Tuesday, October 22, 2013

All Hallows' Eve Countdown: The Girl Who Survives

Image Source: Djano23 at deviantART via In the Mouth of Dorkness.

In Halloween II (1981), Donald Pleasence's psychiatrist character mumbles about the meaning of Hallowe'en. He says it really refers to the pagan Gaelic festival of Samhain, the start of the darker half of the year. This seasonal shift provides an elemental connection to the other world, to memory, death, and ancestors. The spiritual dimension is also an elaborate folkloric metaphor for access to the darker parts of ourselves. The screenplay combines Christian symbolism with these ideas:
Samhain, it means the loft of the dead. The end of summer. The festival of Satan. ... In order to please the gods, the druid priests held fire rituals. Prisoners of war, criminals, the insane, animals were burned alive. By observing the way they died the druids believed they could see elements of the future. 2000 years we've come no closer. Samhain is not spirits, it's not goblins, ghosts or witches. It's the unconscious mind. We're all afraid of the darkness inside ourselves.
Dr. Loomis says repeatedly that Michael Myers is not human; he is "pure evil." Michael is a violent supernatural force, an instinct to kill that never stops, which is why he can be shot repeatedly and not die. Of the first 1978 Halloween film, director John Carpenter said, "The movie's about the 'revenge of the repressed' and Jamie Lee has a connection with the killer because she's repressed too."
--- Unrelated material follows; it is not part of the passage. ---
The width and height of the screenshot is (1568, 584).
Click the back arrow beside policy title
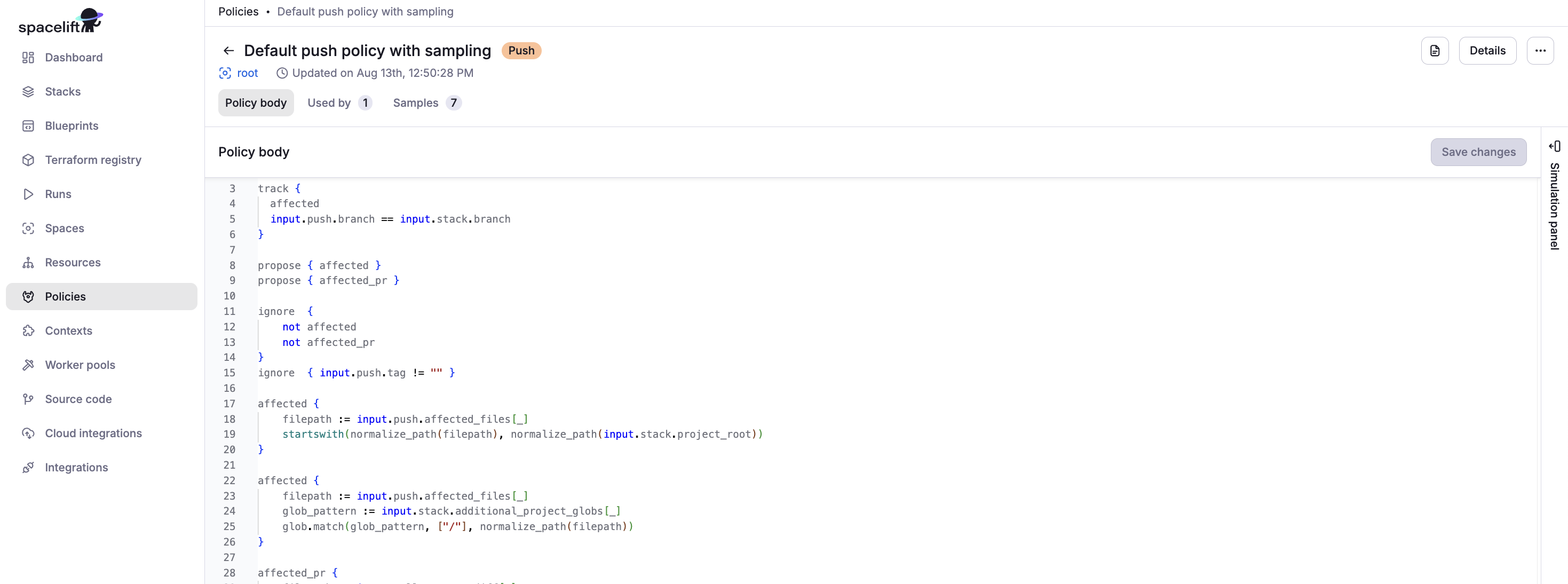(228, 51)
Horror films are morality plays. The horror stems from some transgression or violation through indulgence of the unspeakable. The story is about a collapse due to that degradation and the effort to correct the problem, to return to safety and security, to survive.
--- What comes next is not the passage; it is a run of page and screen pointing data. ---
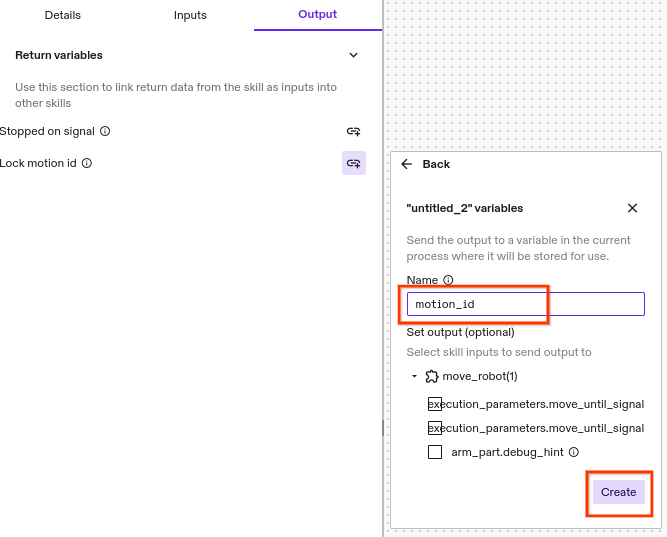Click info icon beside Lock motion id

[87, 163]
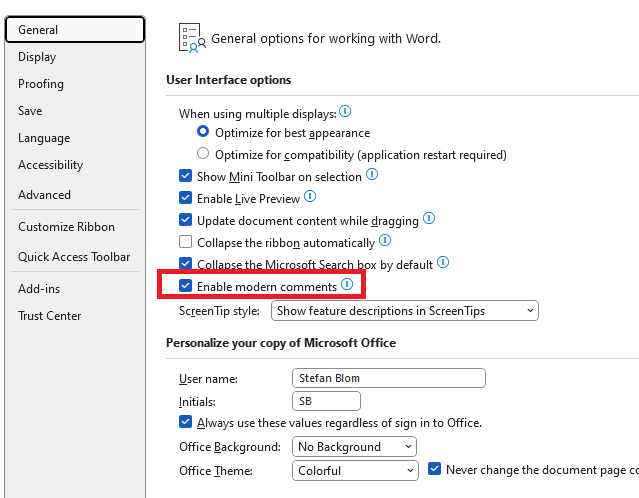Click info icon next to Mini Toolbar option
Screen dimensions: 639x498
click(x=372, y=175)
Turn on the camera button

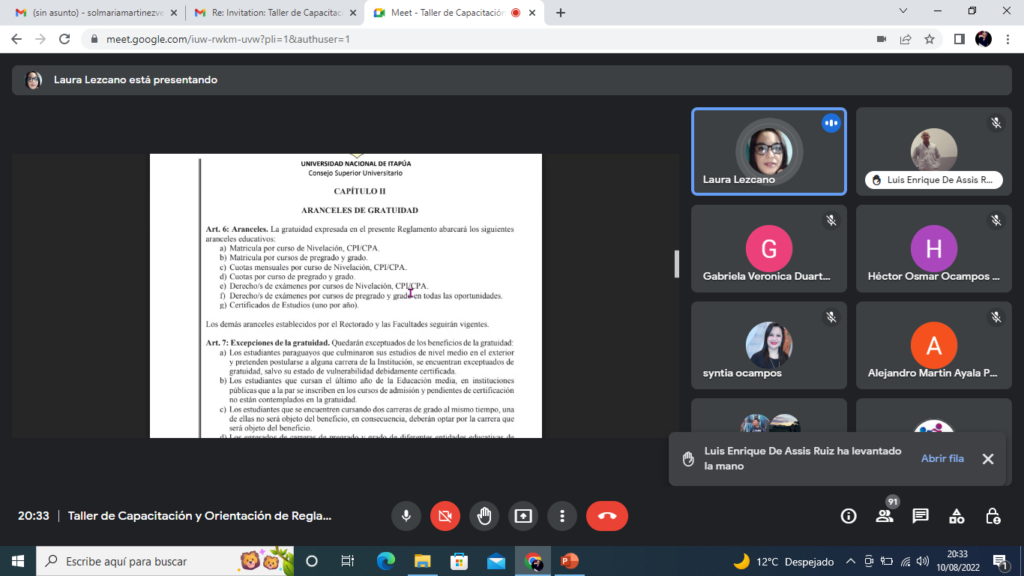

A collection of African horror stories on Wattpad offer typical examples. Swish, Swish! is a warning against laziness, vanity, selfishness, shortcuts around hard work, and hurting others to get ahead. Another, The Witch's Mist, is a grisly injunction against black magic and vampirism (here the literally cannibalistic form, not the soul-sucking variety). Cannibalism, the ultimate horror, is never far away, as the current lifestyle and tribal subculture of human-blood-drinking vampires show.